I stopped religiously tracking everything after January. It’s kind of unreasonable to live the rest of my life recording each and every food intake. But I now have a sense for how much I need to eat, what kinds of things I need to eat more or less of, and tradeoffs I need to make when I really want to eat something but it will cause me to get out of balance for the day. I’ve had a number of “moments of zen” along the way like just a couple days ago when I was at Costco by myself for the first time in a while.

If the old me was mildly hungry or stressed, I would quite often stop by the concession stand on the way out and pick up a slice of combo pizza and a chocolate frozen yogurt. A couple days ago I thought to myself, “I’ll just get a frozen yogurt because it’s relatively warm outside (crazy February this year!), and that would be a nice treat to savor on the drive home.” But, holy crap!, I looked up on the board, and the yogurt was 450 calories. The numbers I found online are a bit different, but check this out for what I used to consume as much as a couple times a month just on a whim.

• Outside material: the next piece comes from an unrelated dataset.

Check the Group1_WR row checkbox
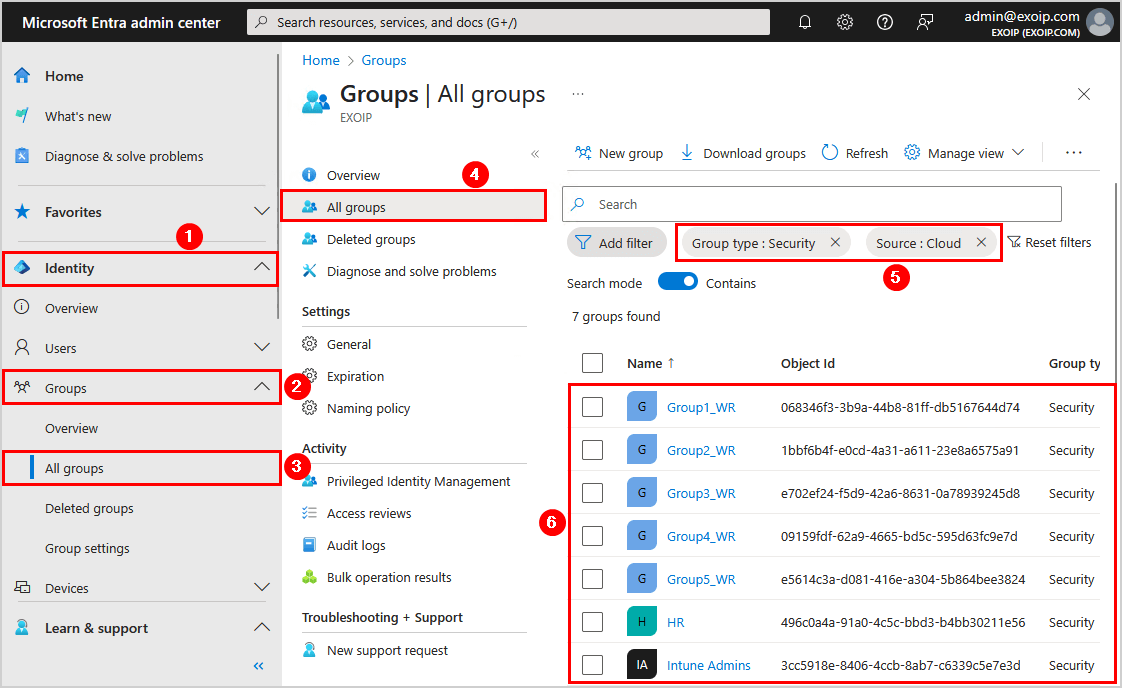 (x=592, y=407)
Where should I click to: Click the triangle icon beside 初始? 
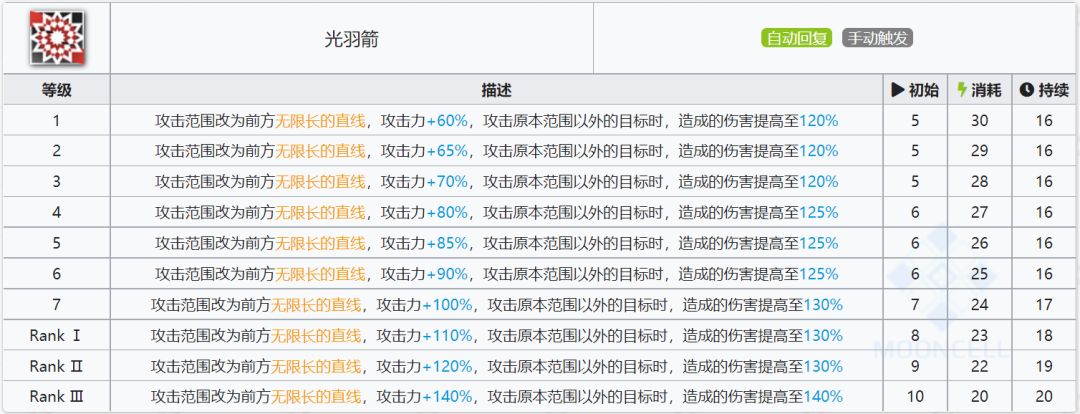[897, 90]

That slice of pizza has as much saturated fat as I really want to consume for an entire day. Sure, I would enjoy some aspects of eating it, but it would usually be while driving down the road, listening to NPR on the radio, and mind wandering all over the place. I would rather split my fat intake over a couple of different meals with different kinds of flavorful food that I chew and taste slowly and deliberately. I would have enjoyed just the frozen yogurt in this case as well, but did I really need to consume nearly a quarter of the calories I needed on a day I was running errands and not getting all that much exercise in a simple indulgent snack?

So, I’m no longer religiously counting calories or analyzing nutritional balance. I may go back to that at times when I find myself getting out of balance again or want to dramatically change up what I’m eating and need to understand the relative costs and benefits of new foods. I also may occasionally go ahead and have that frozen yogurt. But I am recognizing some pretty dramatic benefits to eating less, eating slower, eating more of the right kinds of food, and savoring the experience of eating for the right reasons.

The thing that has really started to seal this in as an overall set of habits and behaviors has been working on these issues with my wife. Kat and I have been doing this together all along. She got the app as well, and we shared our stuff back and forth over the month of January. Kat has always been much better on this stuff than I have. She’s way healthier than I am overall, and she does the most to keep us on the right kinds of foods and meals. This exercise together has given us a renewed point of connection and accountability with each other, and I look forward to continuing to seal it in as a more balanced way of living over the rest of the year. I know that I have more good food habits to develop and a few more bad habits, like responses to stress, that I need to work on to fully change my relationship with food.